• **Dataset excerpts**:
════

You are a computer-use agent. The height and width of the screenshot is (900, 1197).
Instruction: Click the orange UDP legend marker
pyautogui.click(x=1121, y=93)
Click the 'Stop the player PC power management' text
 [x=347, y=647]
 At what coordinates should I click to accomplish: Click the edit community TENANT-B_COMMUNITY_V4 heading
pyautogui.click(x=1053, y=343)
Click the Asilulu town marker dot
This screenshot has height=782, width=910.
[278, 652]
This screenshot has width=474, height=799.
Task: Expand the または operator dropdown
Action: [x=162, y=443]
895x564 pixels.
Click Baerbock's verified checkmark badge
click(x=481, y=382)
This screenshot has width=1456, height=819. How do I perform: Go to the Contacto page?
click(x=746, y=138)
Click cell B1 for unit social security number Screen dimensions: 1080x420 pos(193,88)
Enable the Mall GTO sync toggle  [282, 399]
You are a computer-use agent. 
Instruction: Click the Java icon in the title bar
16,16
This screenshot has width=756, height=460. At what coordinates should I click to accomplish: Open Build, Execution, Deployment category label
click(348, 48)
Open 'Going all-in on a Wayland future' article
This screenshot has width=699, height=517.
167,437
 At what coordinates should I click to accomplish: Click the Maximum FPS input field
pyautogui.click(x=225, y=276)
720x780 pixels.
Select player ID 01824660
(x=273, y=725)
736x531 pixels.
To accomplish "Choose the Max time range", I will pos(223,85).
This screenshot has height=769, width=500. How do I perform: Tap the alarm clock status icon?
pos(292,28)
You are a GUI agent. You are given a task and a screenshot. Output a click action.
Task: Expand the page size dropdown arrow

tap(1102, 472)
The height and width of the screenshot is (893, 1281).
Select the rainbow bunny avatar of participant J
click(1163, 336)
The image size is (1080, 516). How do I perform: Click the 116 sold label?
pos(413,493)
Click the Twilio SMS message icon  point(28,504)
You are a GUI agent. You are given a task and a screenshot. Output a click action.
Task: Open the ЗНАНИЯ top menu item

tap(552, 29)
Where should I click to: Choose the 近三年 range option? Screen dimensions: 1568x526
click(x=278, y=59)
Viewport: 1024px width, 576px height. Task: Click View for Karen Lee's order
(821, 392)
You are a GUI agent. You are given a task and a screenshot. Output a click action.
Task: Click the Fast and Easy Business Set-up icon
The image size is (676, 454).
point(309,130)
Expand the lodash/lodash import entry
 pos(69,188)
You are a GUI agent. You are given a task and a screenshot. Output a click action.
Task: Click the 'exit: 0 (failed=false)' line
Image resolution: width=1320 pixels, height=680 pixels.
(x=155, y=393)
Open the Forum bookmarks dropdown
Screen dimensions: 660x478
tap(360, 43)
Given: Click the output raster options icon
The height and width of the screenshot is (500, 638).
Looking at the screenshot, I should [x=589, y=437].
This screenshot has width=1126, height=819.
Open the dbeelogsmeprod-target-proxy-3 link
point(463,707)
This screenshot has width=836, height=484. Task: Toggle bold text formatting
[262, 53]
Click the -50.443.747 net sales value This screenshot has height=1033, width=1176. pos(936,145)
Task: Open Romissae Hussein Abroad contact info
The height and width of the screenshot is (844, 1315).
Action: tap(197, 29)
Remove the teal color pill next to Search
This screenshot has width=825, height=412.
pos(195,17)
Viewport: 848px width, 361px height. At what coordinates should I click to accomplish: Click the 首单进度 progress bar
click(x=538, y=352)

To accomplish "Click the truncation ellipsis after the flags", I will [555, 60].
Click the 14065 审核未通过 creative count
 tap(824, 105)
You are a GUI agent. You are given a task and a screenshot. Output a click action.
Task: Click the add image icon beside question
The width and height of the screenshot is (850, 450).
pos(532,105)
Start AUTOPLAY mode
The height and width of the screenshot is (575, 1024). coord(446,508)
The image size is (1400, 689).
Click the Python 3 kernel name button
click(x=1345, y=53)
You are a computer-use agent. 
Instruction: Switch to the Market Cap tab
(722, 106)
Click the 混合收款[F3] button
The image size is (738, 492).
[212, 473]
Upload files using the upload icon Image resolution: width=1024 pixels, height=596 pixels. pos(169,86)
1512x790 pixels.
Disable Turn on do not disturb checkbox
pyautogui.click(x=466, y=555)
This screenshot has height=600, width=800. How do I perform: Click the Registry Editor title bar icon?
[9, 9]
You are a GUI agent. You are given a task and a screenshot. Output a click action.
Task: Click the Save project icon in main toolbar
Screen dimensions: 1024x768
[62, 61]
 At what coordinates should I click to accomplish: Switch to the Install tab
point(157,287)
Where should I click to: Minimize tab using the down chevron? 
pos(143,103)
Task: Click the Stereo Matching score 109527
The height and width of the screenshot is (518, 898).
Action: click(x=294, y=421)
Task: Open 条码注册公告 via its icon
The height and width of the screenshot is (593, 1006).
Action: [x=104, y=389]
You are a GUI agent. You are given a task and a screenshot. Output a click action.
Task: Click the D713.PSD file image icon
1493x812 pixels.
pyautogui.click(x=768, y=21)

════

• **The task**: Each record above needs to be set down again, word for word.

• **Solution to this task**:
You are a computer-use agent. The height and width of the screenshot is (900, 1197).
Instruction: Click the orange UDP legend marker
pyautogui.click(x=1121, y=93)
Click the 'Stop the player PC power management' text
 [x=347, y=647]
 At what coordinates should I click to accomplish: Click the edit community TENANT-B_COMMUNITY_V4 heading
pyautogui.click(x=1053, y=343)
Click the Asilulu town marker dot
This screenshot has height=782, width=910.
[278, 652]
This screenshot has width=474, height=799.
Task: Expand the または operator dropdown
Action: [x=162, y=443]
895x564 pixels.
Click Baerbock's verified checkmark badge
click(x=481, y=382)
This screenshot has width=1456, height=819. How do I perform: Go to the Contacto page?
click(x=746, y=138)
Click cell B1 for unit social security number Screen dimensions: 1080x420 pos(193,88)
Enable the Mall GTO sync toggle  [282, 399]
You are a computer-use agent. 
Instruction: Click the Java icon in the title bar
16,16
This screenshot has width=756, height=460. At what coordinates should I click to accomplish: Open Build, Execution, Deployment category label
click(348, 48)
Open 'Going all-in on a Wayland future' article
This screenshot has width=699, height=517.
167,437
 At what coordinates should I click to accomplish: Click the Maximum FPS input field
pyautogui.click(x=225, y=276)
720x780 pixels.
Select player ID 01824660
(x=273, y=725)
736x531 pixels.
To accomplish "Choose the Max time range", I will pos(223,85).
This screenshot has height=769, width=500. How do I perform: Tap the alarm clock status icon?
pos(292,28)
You are a GUI agent. You are given a task and a screenshot. Output a click action.
Task: Expand the page size dropdown arrow

tap(1102, 472)
The height and width of the screenshot is (893, 1281).
Select the rainbow bunny avatar of participant J
click(1163, 336)
The image size is (1080, 516). How do I perform: Click the 116 sold label?
pos(413,493)
Click the Twilio SMS message icon  point(28,504)
You are a GUI agent. You are given a task and a screenshot. Output a click action.
Task: Open the ЗНАНИЯ top menu item

tap(552, 29)
Where should I click to: Choose the 近三年 range option? Screen dimensions: 1568x526
click(x=278, y=59)
Viewport: 1024px width, 576px height. Task: Click View for Karen Lee's order
(821, 392)
You are a GUI agent. You are given a task and a screenshot. Output a click action.
Task: Click the Fast and Easy Business Set-up icon
The image size is (676, 454).
point(309,130)
Expand the lodash/lodash import entry
 pos(69,188)
You are a GUI agent. You are given a task and a screenshot. Output a click action.
Task: Click the 'exit: 0 (failed=false)' line
Image resolution: width=1320 pixels, height=680 pixels.
(x=155, y=393)
Open the Forum bookmarks dropdown
Screen dimensions: 660x478
tap(360, 43)
Given: Click the output raster options icon
The height and width of the screenshot is (500, 638).
Looking at the screenshot, I should [x=589, y=437].
This screenshot has width=1126, height=819.
Open the dbeelogsmeprod-target-proxy-3 link
point(463,707)
This screenshot has width=836, height=484. Task: Toggle bold text formatting
[262, 53]
Click the -50.443.747 net sales value This screenshot has height=1033, width=1176. pos(936,145)
Task: Open Romissae Hussein Abroad contact info
The height and width of the screenshot is (844, 1315).
Action: tap(197, 29)
Remove the teal color pill next to Search
This screenshot has width=825, height=412.
pos(195,17)
Viewport: 848px width, 361px height. At what coordinates should I click to accomplish: Click the 首单进度 progress bar
click(x=538, y=352)

To accomplish "Click the truncation ellipsis after the flags", I will [555, 60].
Click the 14065 审核未通过 creative count
 tap(824, 105)
You are a GUI agent. You are given a task and a screenshot. Output a click action.
Task: Click the add image icon beside question
The width and height of the screenshot is (850, 450).
pos(532,105)
Start AUTOPLAY mode
The height and width of the screenshot is (575, 1024). coord(446,508)
The image size is (1400, 689).
Click the Python 3 kernel name button
click(x=1345, y=53)
You are a computer-use agent. 
Instruction: Switch to the Market Cap tab
(722, 106)
Click the 混合收款[F3] button
The image size is (738, 492).
[212, 473]
Upload files using the upload icon Image resolution: width=1024 pixels, height=596 pixels. pos(169,86)
1512x790 pixels.
Disable Turn on do not disturb checkbox
pyautogui.click(x=466, y=555)
This screenshot has height=600, width=800. How do I perform: Click the Registry Editor title bar icon?
[9, 9]
You are a GUI agent. You are given a task and a screenshot. Output a click action.
Task: Click the Save project icon in main toolbar
Screen dimensions: 1024x768
[62, 61]
 At what coordinates should I click to accomplish: Switch to the Install tab
point(157,287)
Where should I click to: Minimize tab using the down chevron? 
pos(143,103)
Task: Click the Stereo Matching score 109527
The height and width of the screenshot is (518, 898).
Action: click(x=294, y=421)
Task: Open 条码注册公告 via its icon
The height and width of the screenshot is (593, 1006).
Action: [x=104, y=389]
You are a GUI agent. You are given a task and a screenshot. Output a click action.
Task: Click the D713.PSD file image icon
1493x812 pixels.
pyautogui.click(x=768, y=21)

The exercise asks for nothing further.